What is asked
Please pull out every line of the records below that contains the word "Task", treating uppercase and lowercase as different.

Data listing
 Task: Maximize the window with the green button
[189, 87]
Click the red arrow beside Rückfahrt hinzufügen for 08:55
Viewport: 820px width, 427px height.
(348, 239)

Solved problem
 Task: Maximize the window with the green button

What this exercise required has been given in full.